[Collected data entries]
^^^^

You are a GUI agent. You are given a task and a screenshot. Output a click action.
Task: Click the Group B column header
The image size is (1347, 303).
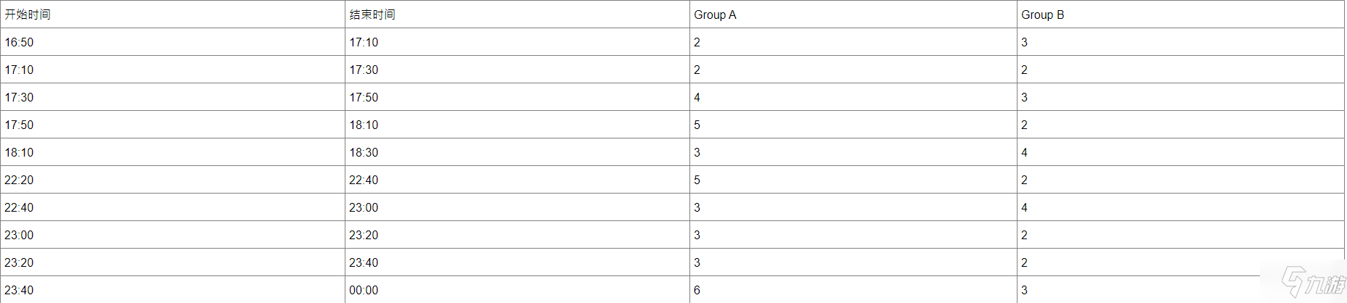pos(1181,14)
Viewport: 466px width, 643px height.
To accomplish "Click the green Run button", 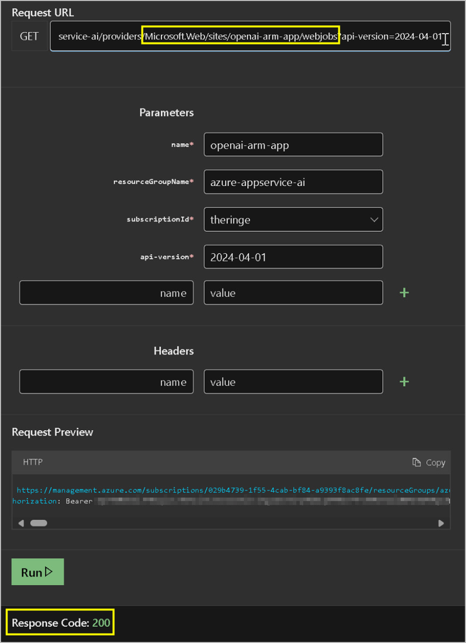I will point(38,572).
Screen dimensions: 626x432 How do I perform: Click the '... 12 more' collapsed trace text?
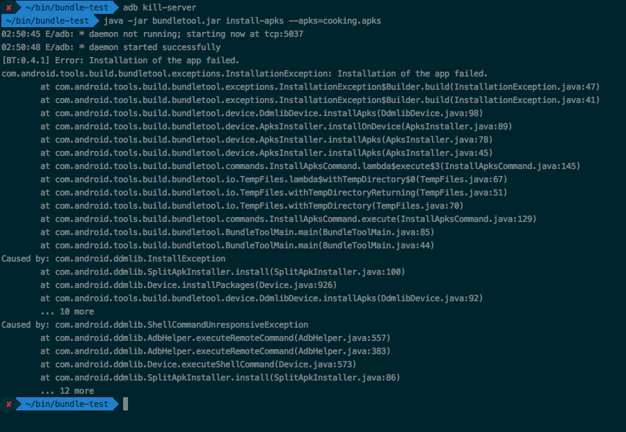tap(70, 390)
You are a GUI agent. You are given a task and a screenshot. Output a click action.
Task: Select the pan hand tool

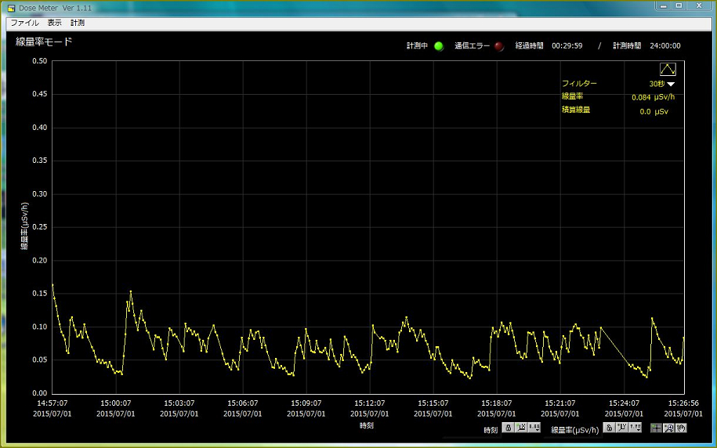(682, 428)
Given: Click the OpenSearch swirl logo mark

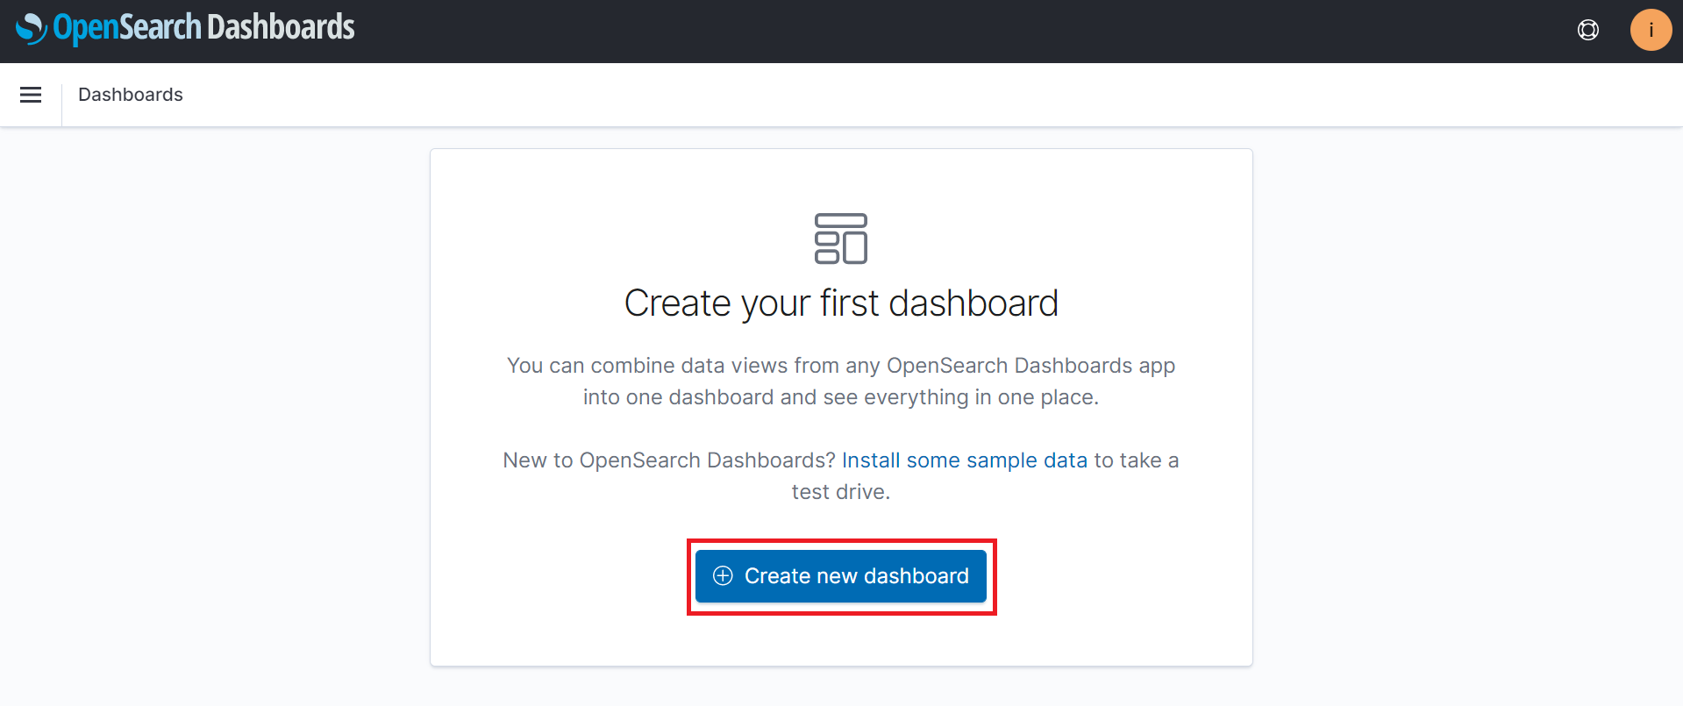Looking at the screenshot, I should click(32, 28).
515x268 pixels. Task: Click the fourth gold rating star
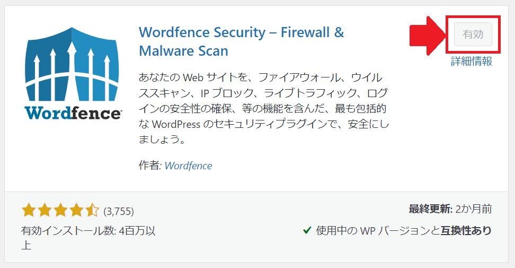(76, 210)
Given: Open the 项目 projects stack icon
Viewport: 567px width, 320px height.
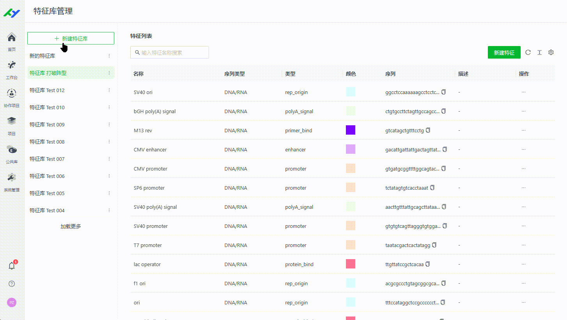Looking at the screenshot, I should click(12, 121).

^^^^

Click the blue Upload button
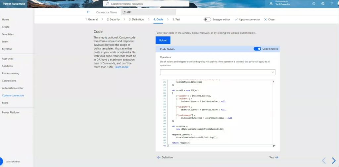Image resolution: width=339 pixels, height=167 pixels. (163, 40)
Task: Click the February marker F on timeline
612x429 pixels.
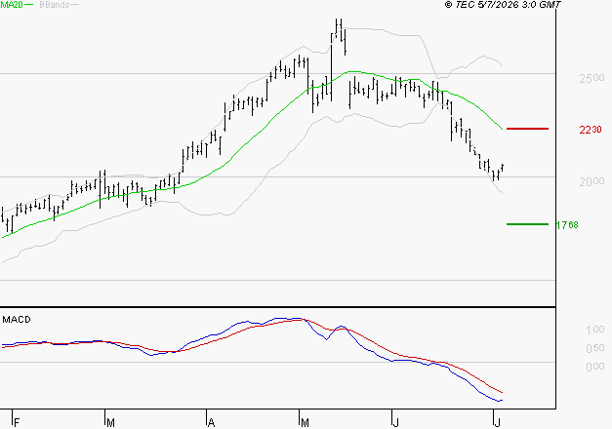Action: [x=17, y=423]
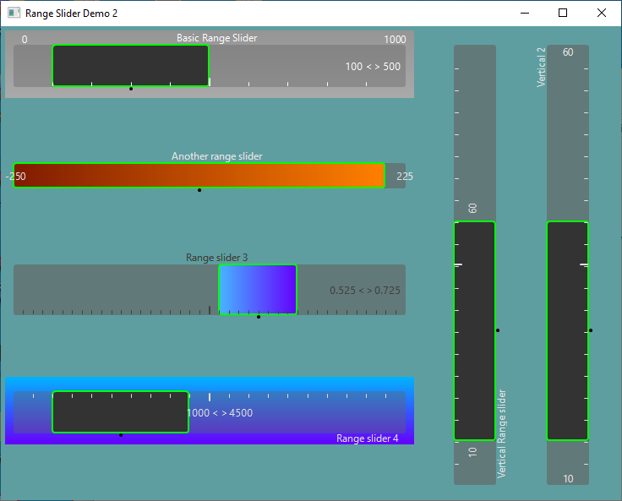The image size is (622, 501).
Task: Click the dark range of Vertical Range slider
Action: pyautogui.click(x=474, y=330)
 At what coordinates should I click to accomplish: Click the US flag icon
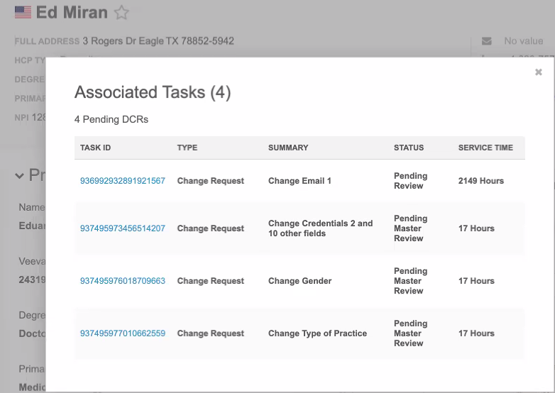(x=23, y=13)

^^^^

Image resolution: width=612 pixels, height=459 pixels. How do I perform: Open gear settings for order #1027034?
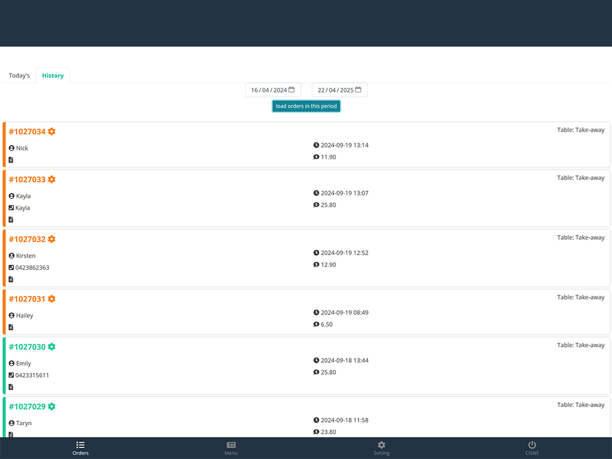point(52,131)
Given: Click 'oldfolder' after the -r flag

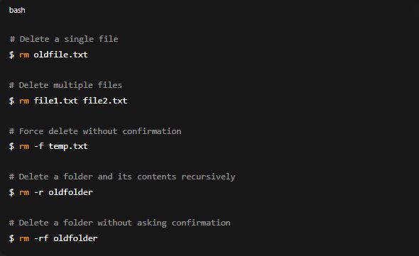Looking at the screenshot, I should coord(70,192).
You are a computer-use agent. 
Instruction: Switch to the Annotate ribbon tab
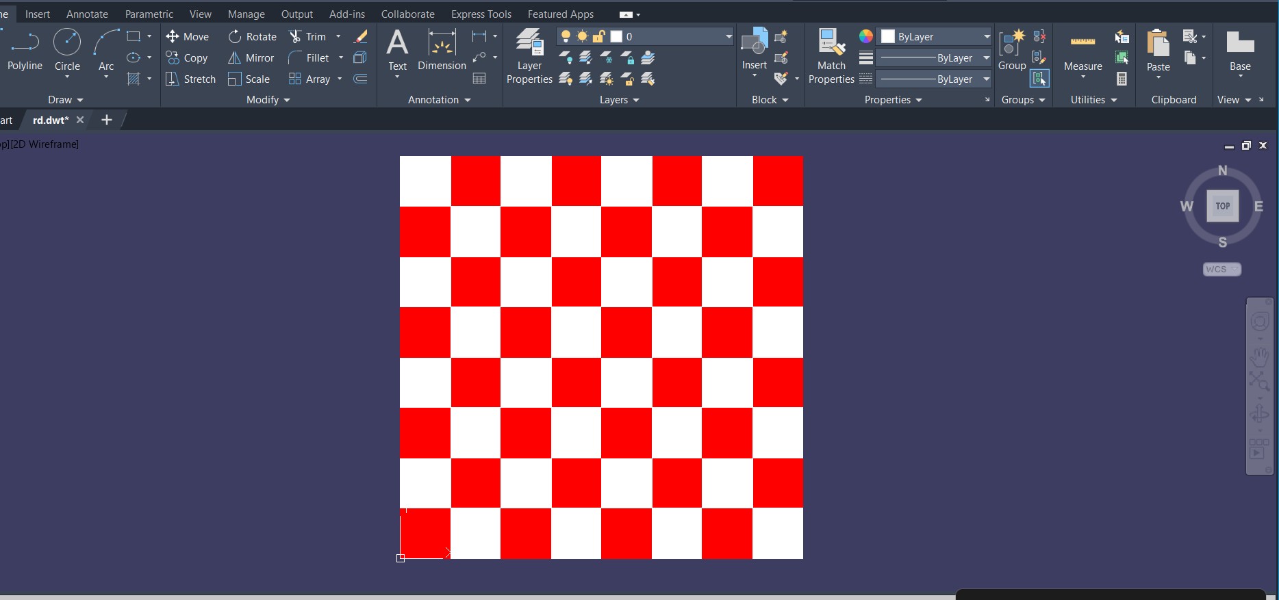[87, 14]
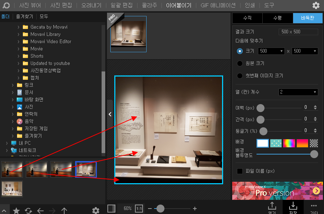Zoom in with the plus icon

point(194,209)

^^^^

* **TASK DETAILS**
From the records above, copy exactly the stretch from the line holding "Click the blue Upload button" through the line holding "Task: Click the February marker F on timeline", both ends included, without the pictures.

* **EXPECTED ANSWER**
Click the blue Upload button
Image resolution: width=339 pixels, height=167 pixels. (163, 40)
Task: Click the February marker F on timeline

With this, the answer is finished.